I haven’t kept track of everything I’m supposed to do with the car, but your records will show that I paid the ticket for my expired registration the same week it was issued. I did better with the safety inspection, and FYI, I’m good through November.
It’s not really about the money, the $75 the ticket would cost me. I wouldn’t mind writing a check for that amount as a donation to a Police Athletic League, or a fund to help rebuild the city. I’m not like the guy at the film festival yesterday who asked the French director in the Q and A after his film was shown, “Are we going to get our money back?” I hadn’t even wanted to see the film; before we went, I told my date what I did want to see, and he said, “They stole the idea from that other one, the one where they ate each other.” And I said, “No, that was the plane crash; this is the two guys who had the mountain-climbing accident. It’s a documentary.” And he said, “What isn’t?”
Then, after the French film, after the audience applauded for this major piece of crap, the date and I cut out and went to a place he had heard about in the East Village for tea. It turned out to be someone’s exotic version of high tea, so instead of scones and clotted cream and cucumber sandwiches, we were each served a teaspoon of clear, rosemary-scented jelly with a single pomegranate seed inside!

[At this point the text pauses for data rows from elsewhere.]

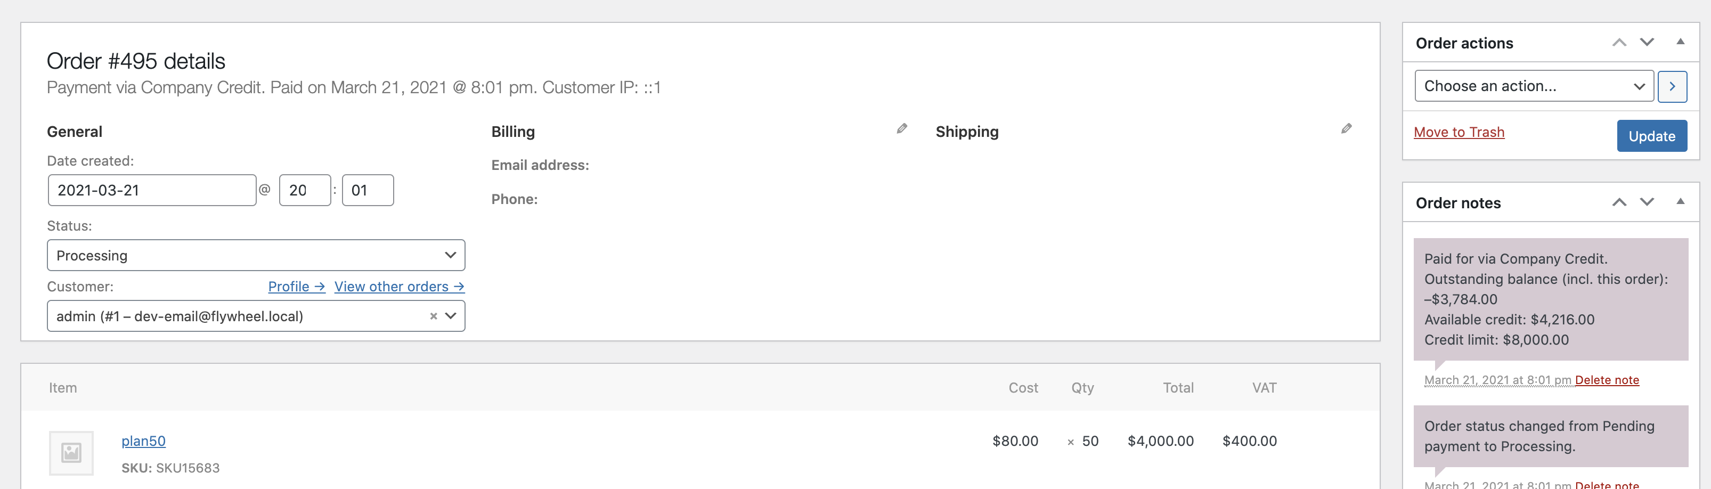Apply the chosen order action arrow button

[1672, 86]
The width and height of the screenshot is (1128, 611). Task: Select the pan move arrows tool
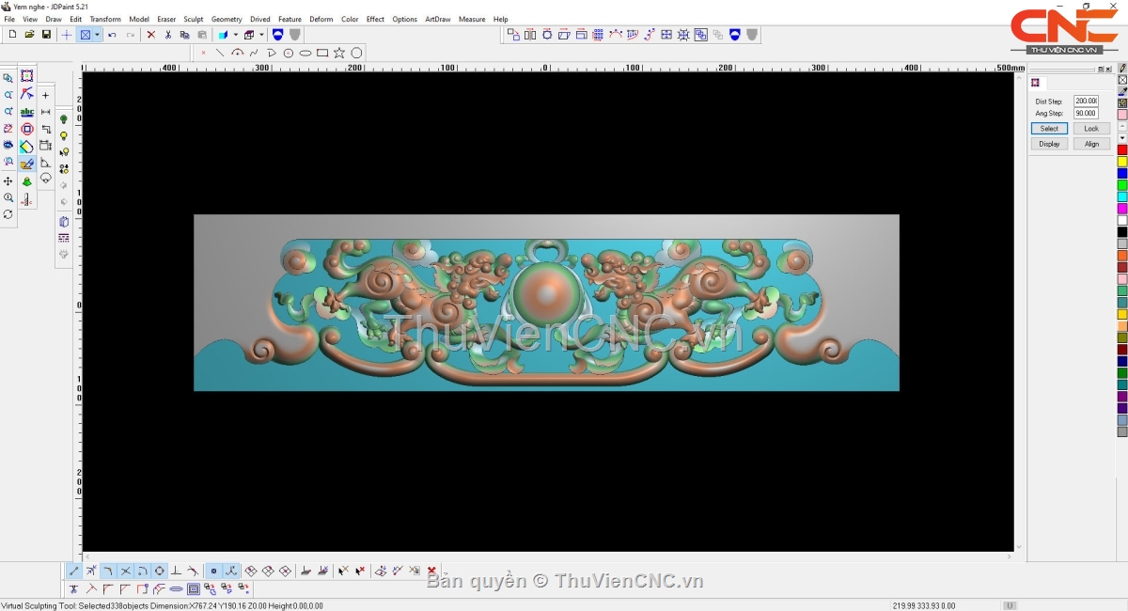[x=8, y=180]
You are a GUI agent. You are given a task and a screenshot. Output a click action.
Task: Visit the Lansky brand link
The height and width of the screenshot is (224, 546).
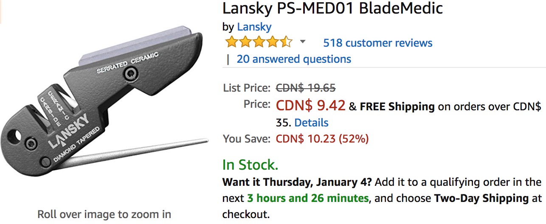(254, 27)
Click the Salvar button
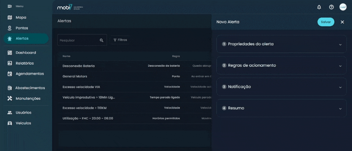The image size is (352, 151). tap(326, 22)
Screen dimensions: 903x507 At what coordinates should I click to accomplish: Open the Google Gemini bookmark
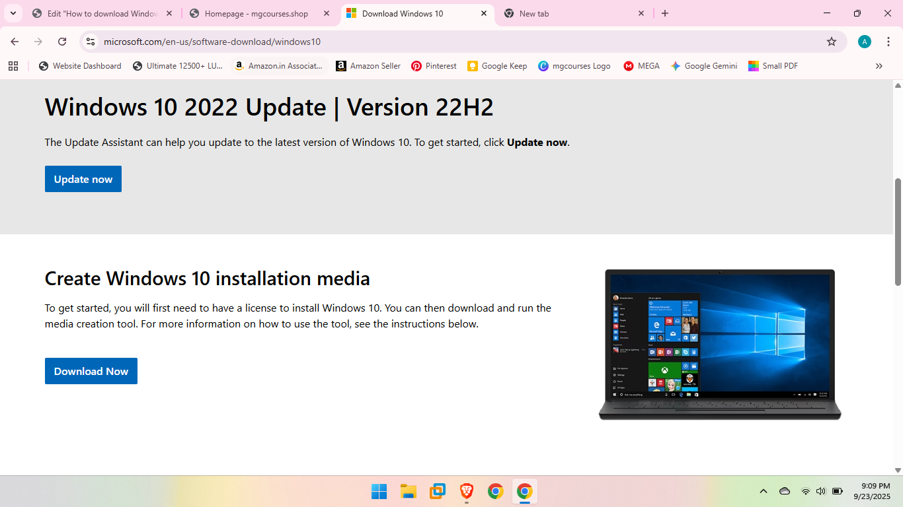click(x=704, y=66)
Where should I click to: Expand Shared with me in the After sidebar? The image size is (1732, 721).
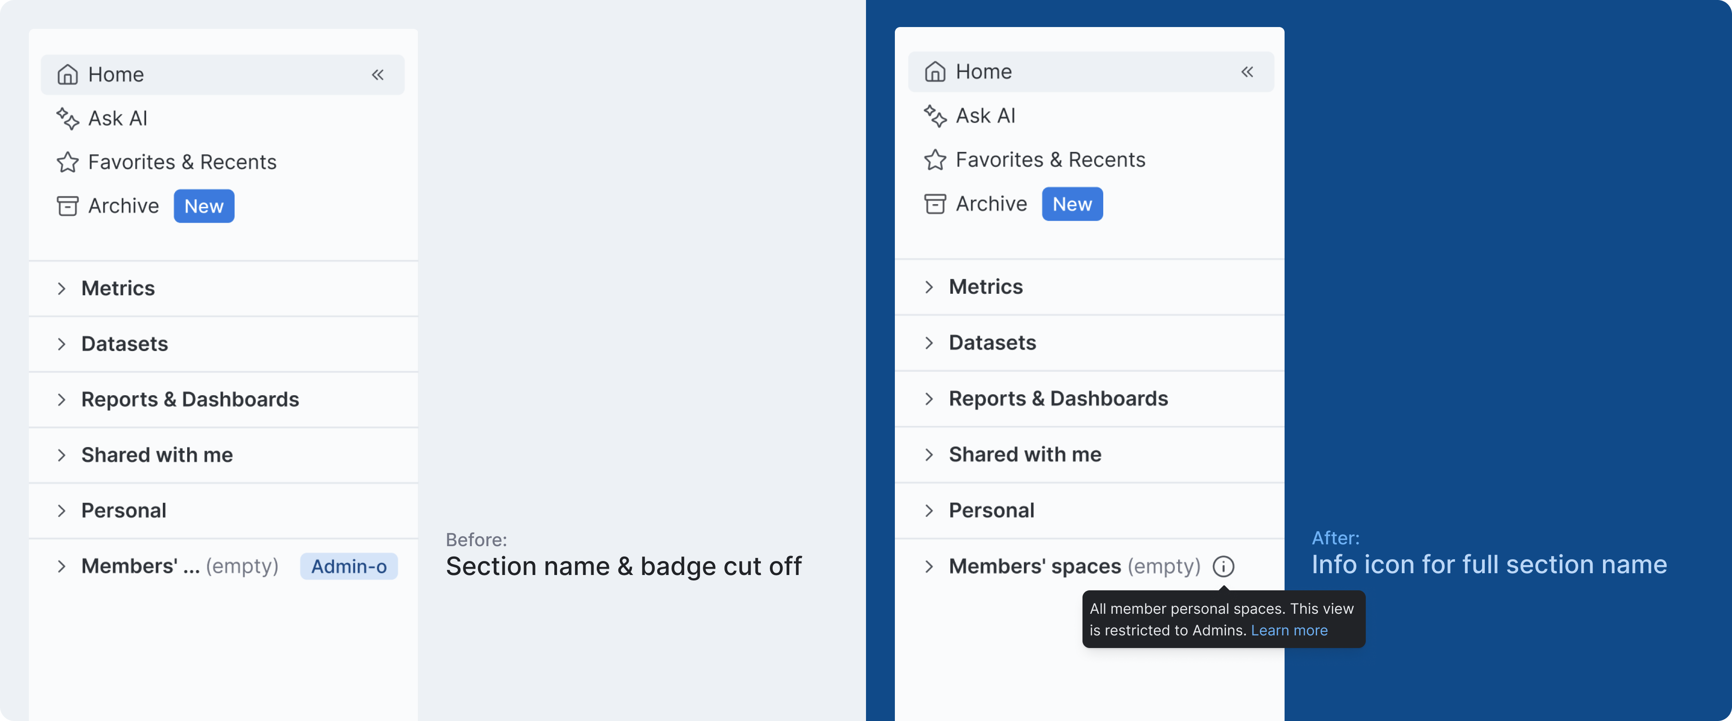point(929,455)
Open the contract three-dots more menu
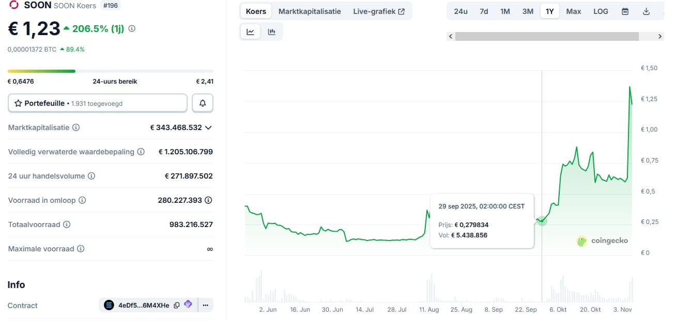 [x=205, y=305]
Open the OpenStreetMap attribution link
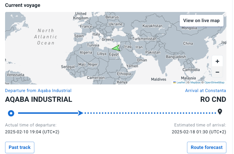 coord(214,82)
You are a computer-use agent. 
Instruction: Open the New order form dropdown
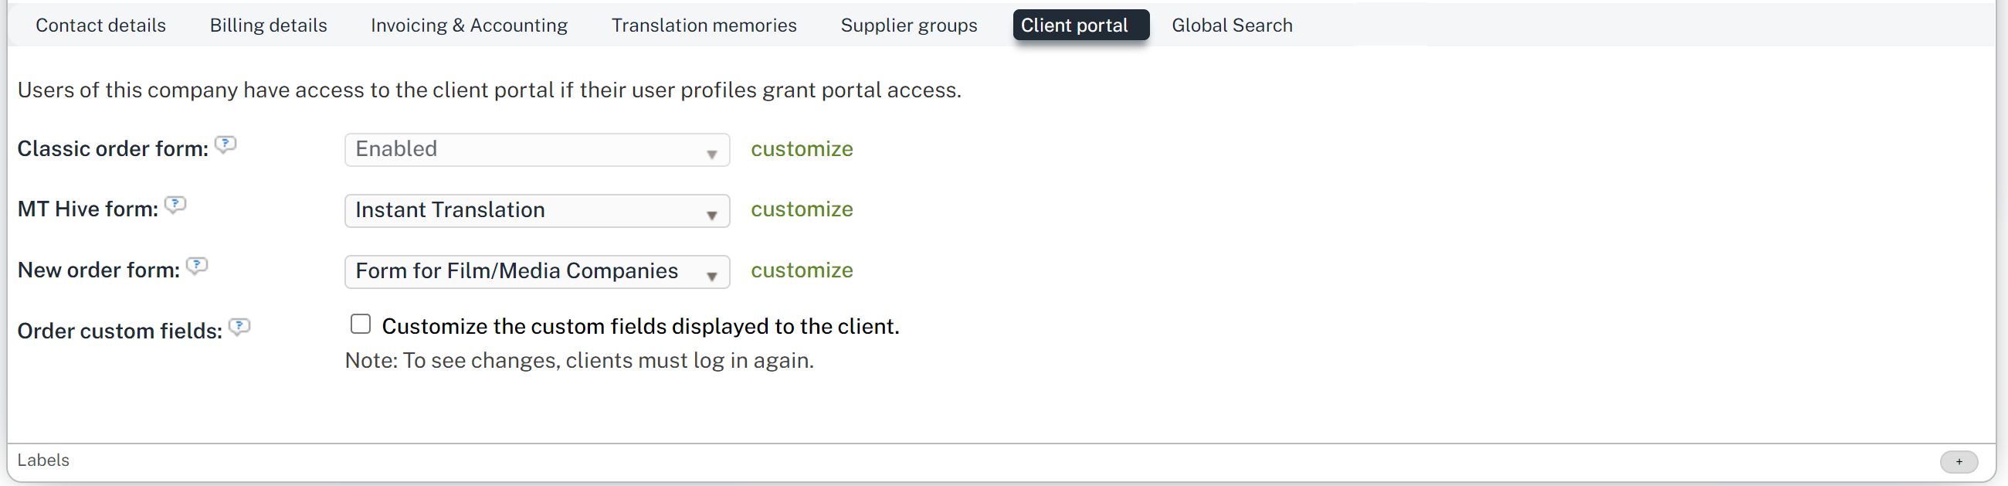coord(536,271)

What came after that were these teensy cubes of polenta covered in grapefruit puree, all floating in a “bubble bath” of champagne. Then came a chocolate truffle the size of a tooth. The fellow and I were giddy. It was pouring outside, and when we left, after the tea ceremony, we didn’t want to leave each other, so we walked another couple of blocks to see a second movie, one he wanted to see, and I didn’t tell him I had already seen it because by that time I just wanted to sit next to him in the dark. “I wonder who that is singing,” I whispered at one point in the sound track. He didn’t know, but I did, from having read the credits the first time I saw the movie. “Kind of sounds like Dave Matthews,” I said, knowing I was right. “Let’s be sure to check at the end,” I said. “I’d like to get it for you.”
Music keeps you youthful. Like I’m not the target audience for the Verve, but this morning I put on that song that goes, “I’m a million different people from one day to the next—I can change, I can change . . .” and—what’s my point? I was in a really good mood when I found the ticket on my windshield. Then how to get rid of the poison, like adrenaline, that flooded my system when I read what it was for?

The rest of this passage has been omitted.